Exercise materials ▸
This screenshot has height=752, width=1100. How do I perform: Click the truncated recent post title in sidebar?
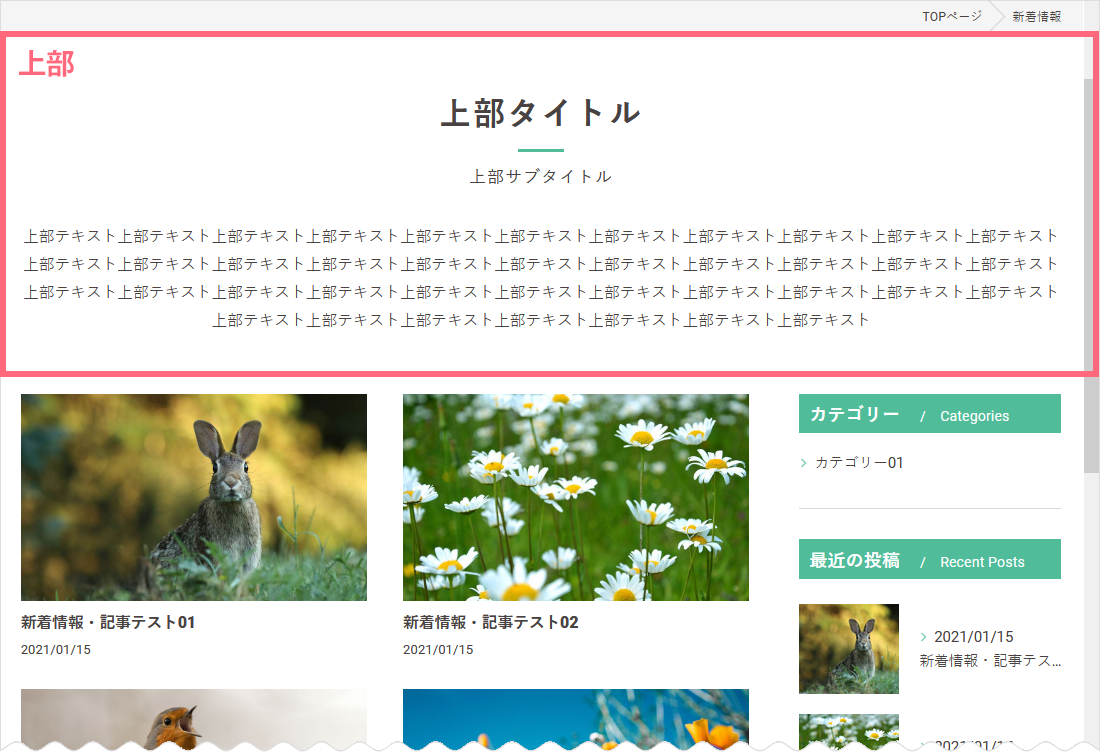click(989, 661)
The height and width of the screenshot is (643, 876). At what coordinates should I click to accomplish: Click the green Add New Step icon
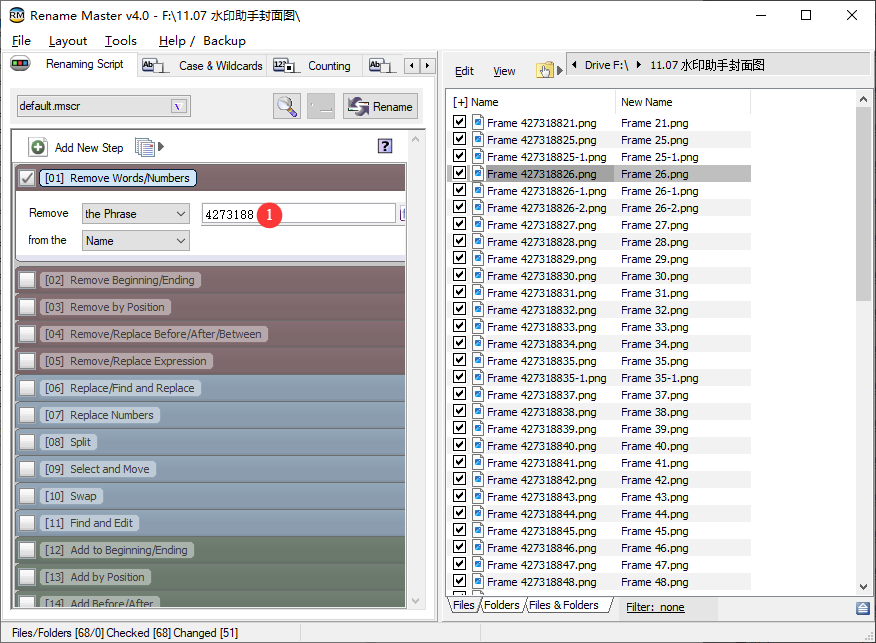pos(38,147)
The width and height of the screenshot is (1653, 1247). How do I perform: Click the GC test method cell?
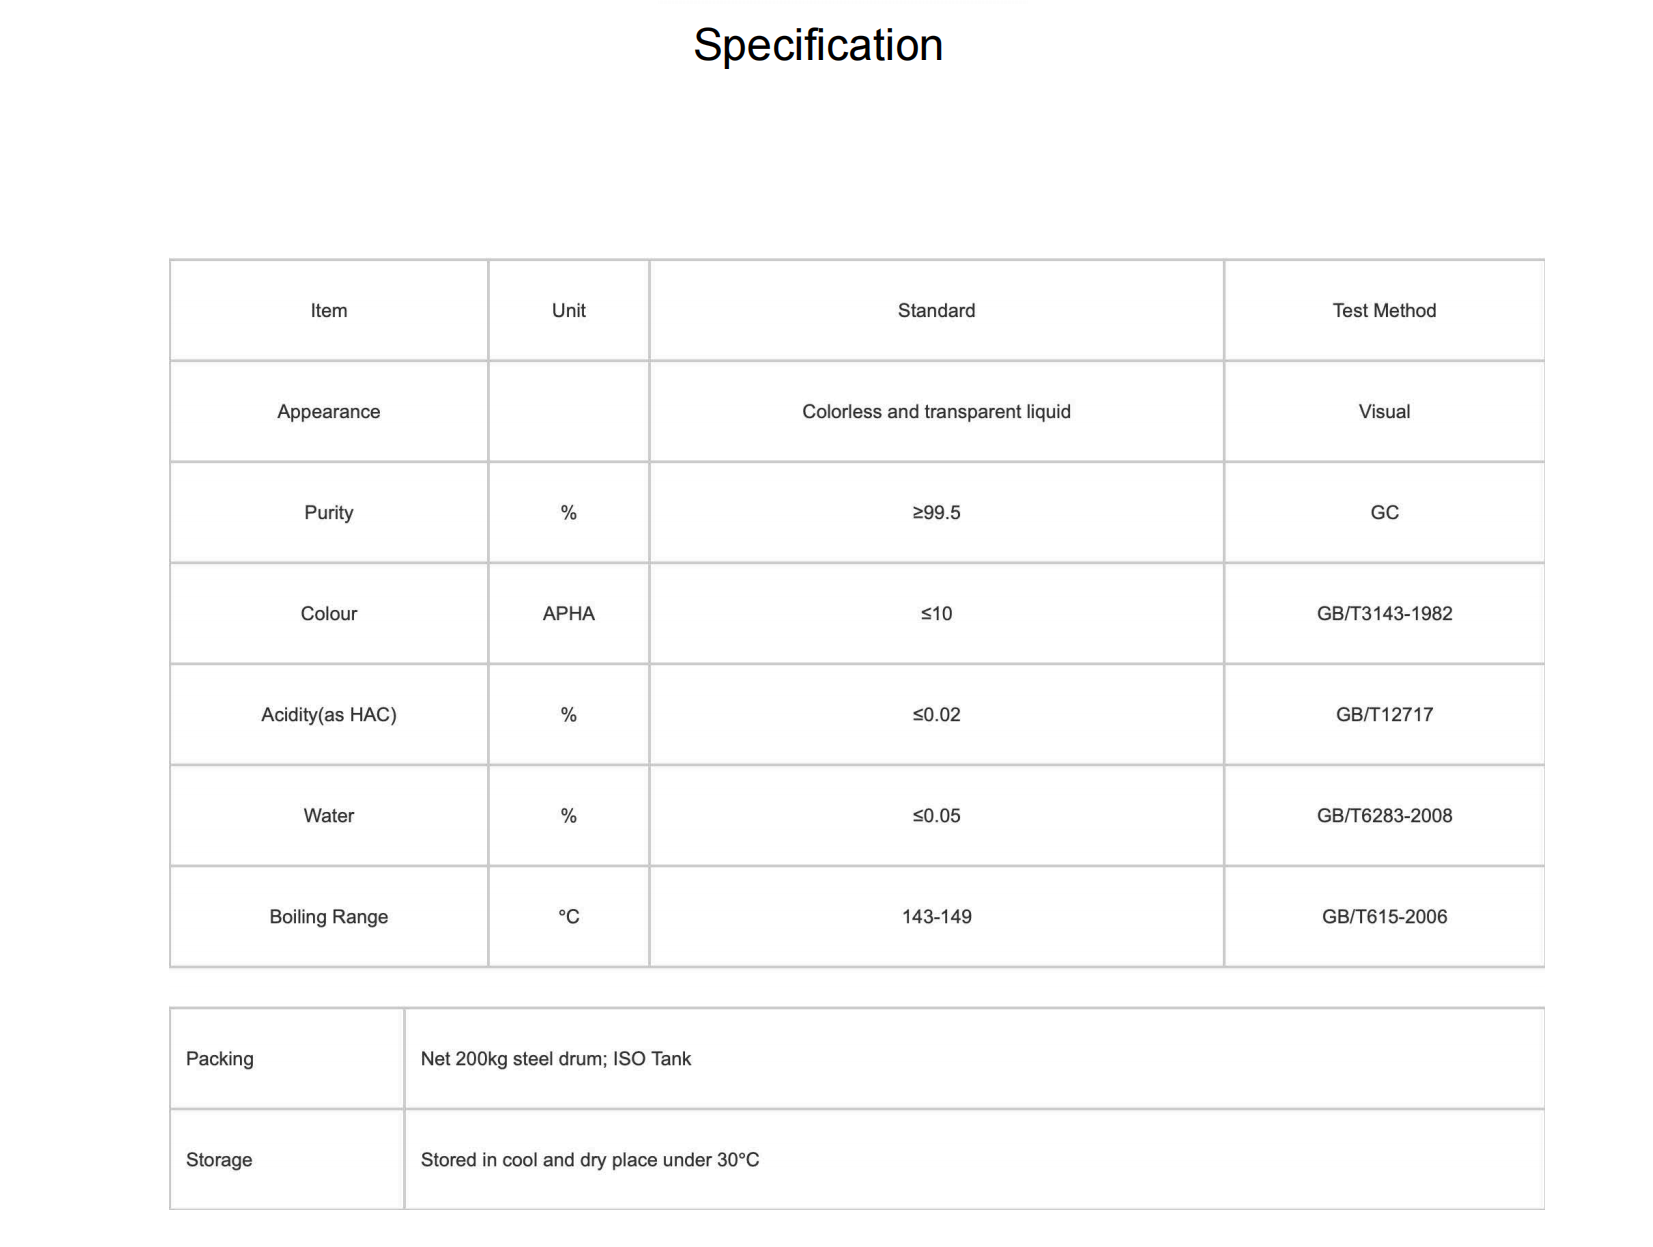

Aim of the exercise ▸ With the pictures excluded, restate word for word each line from the one that contains "The height and" through the last line of the listing above.

Exercise solution ▸
The height and width of the screenshot is (643, 876). At what coordinates should I click to accomplish: Click the green Add New Step icon
pos(38,147)
The width and height of the screenshot is (1653, 1247). How do I perform: Click the GC test method cell?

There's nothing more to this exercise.